● **Instructions for the task**: Reproduce the stretch of records from the line containing "Screen dimensions: 864x704" through the line containing "tap(992, 280)", leaving out the pictures.

● **Record set**:
------------------------------

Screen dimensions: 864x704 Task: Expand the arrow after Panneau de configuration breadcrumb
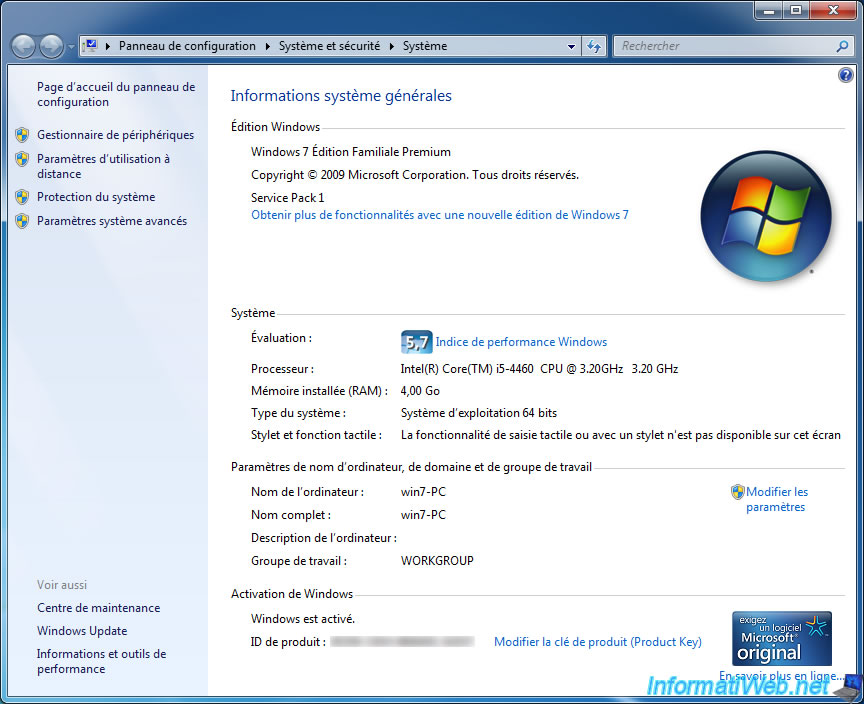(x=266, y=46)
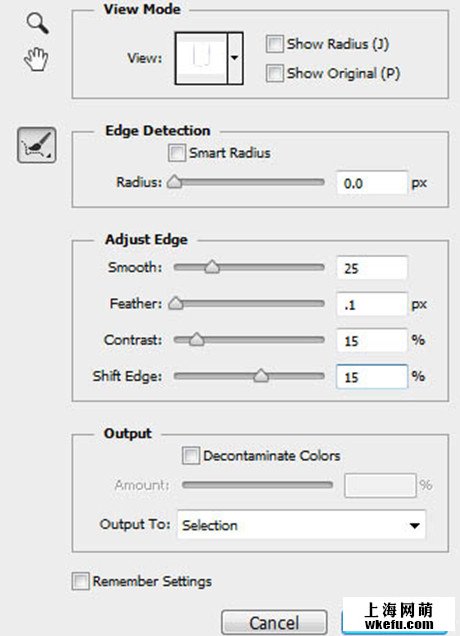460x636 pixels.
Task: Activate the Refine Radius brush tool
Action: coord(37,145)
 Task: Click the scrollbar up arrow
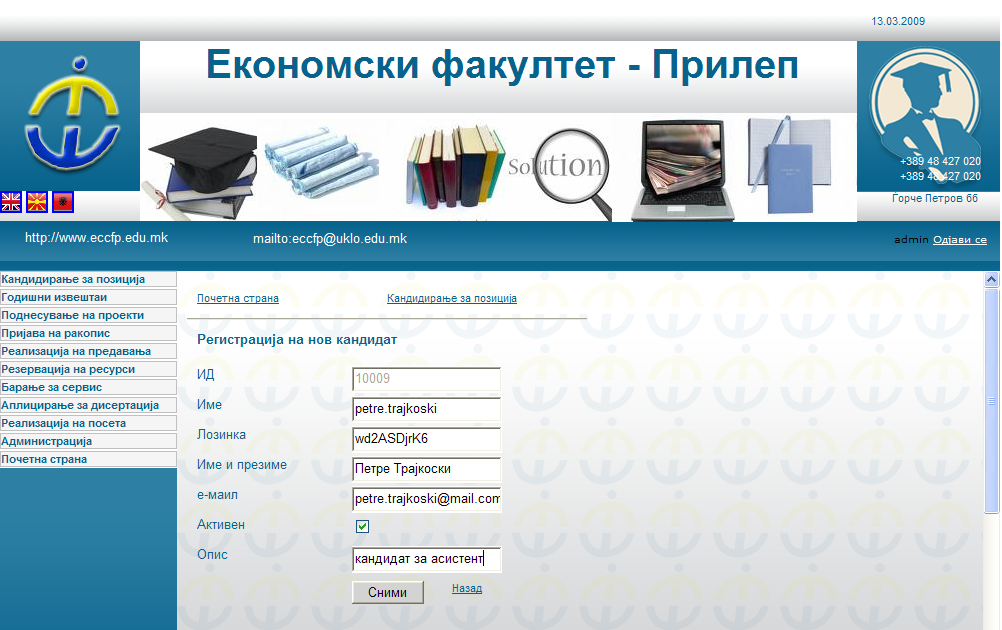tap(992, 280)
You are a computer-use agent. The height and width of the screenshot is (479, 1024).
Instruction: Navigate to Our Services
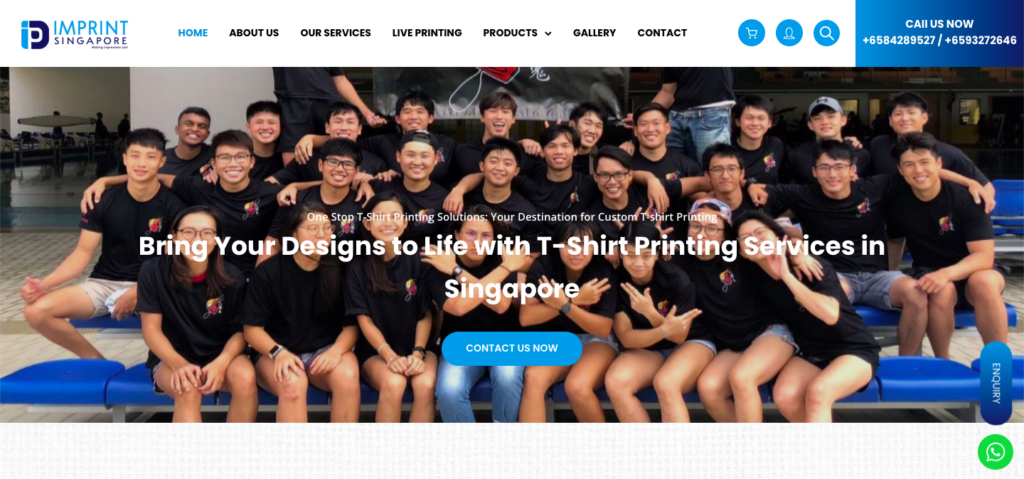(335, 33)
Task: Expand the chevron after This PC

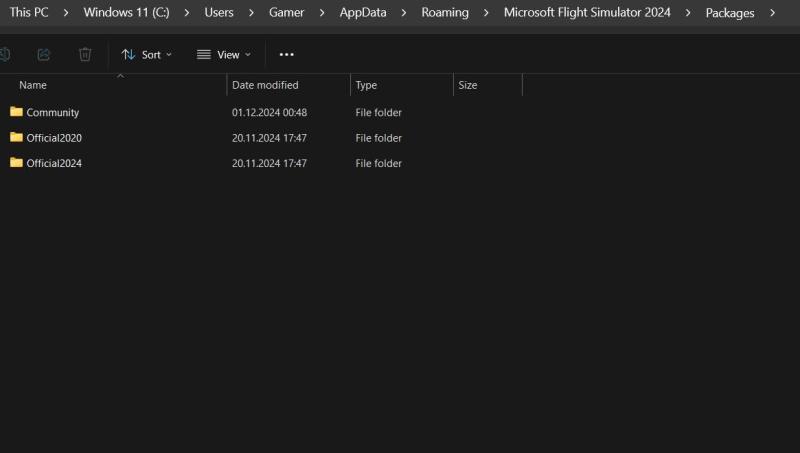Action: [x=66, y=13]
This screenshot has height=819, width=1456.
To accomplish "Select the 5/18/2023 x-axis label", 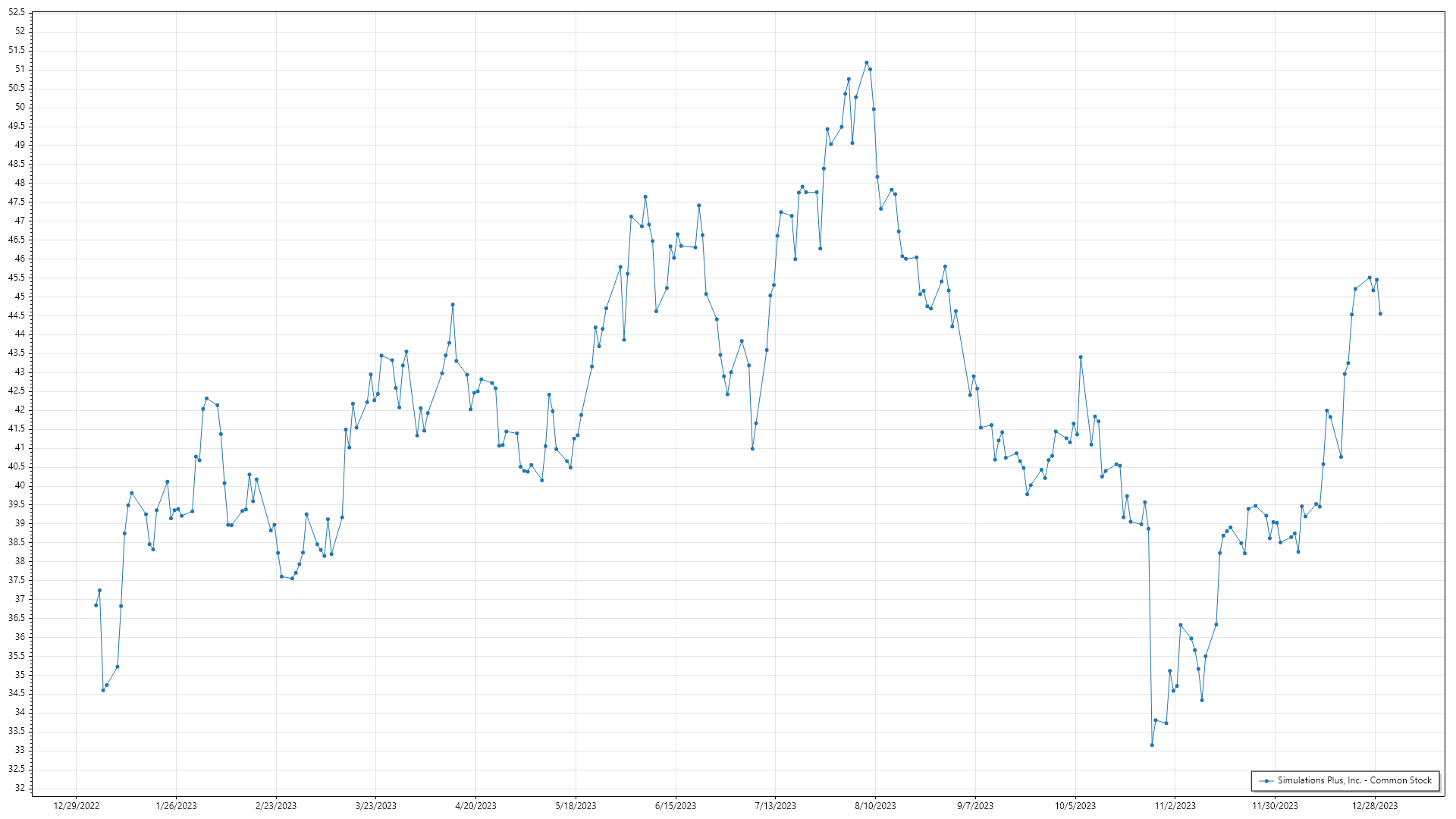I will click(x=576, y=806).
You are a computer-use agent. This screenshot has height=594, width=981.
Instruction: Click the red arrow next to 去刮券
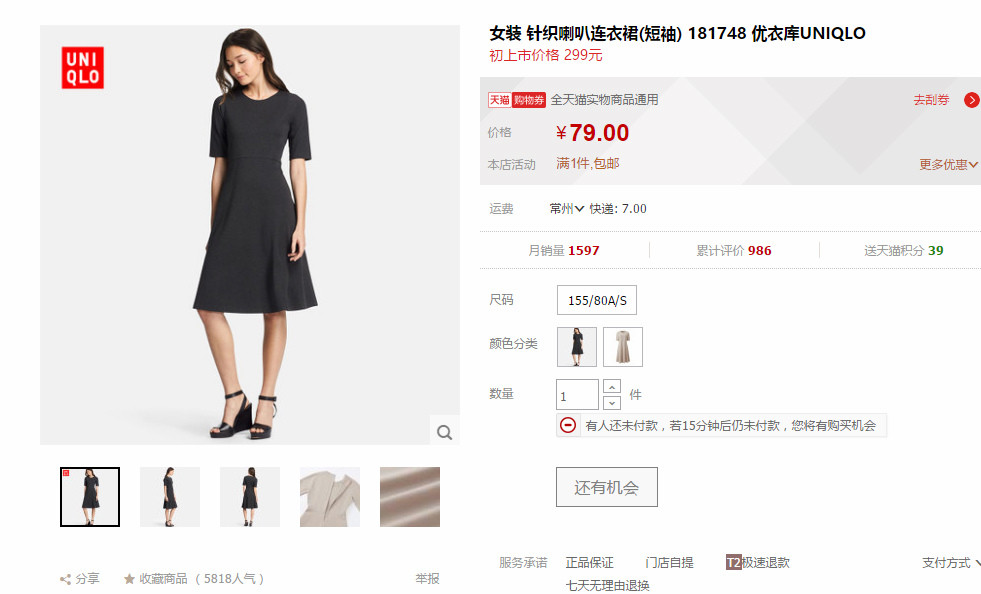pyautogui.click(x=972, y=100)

------------------------------

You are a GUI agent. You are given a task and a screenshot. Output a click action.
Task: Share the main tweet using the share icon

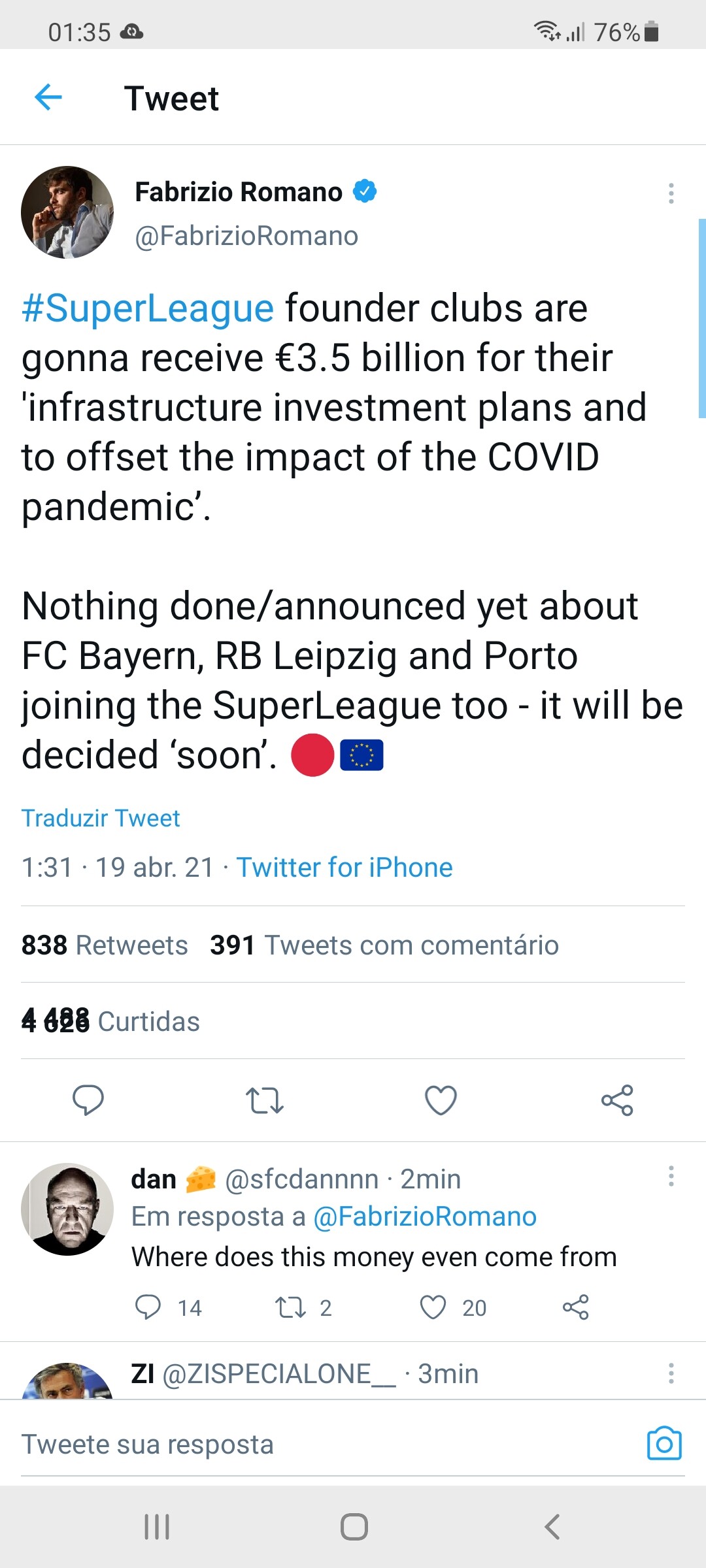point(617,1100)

------------------------------

● **Written response**:
Screen dimensions: 864x704 Task: Expand the arrow after Panneau de configuration breadcrumb
(x=266, y=46)
460x636 pixels.
Task: Activate the Refine Radius brush tool
Action: coord(37,145)
 Task: Click the scrollbar up arrow
tap(992, 280)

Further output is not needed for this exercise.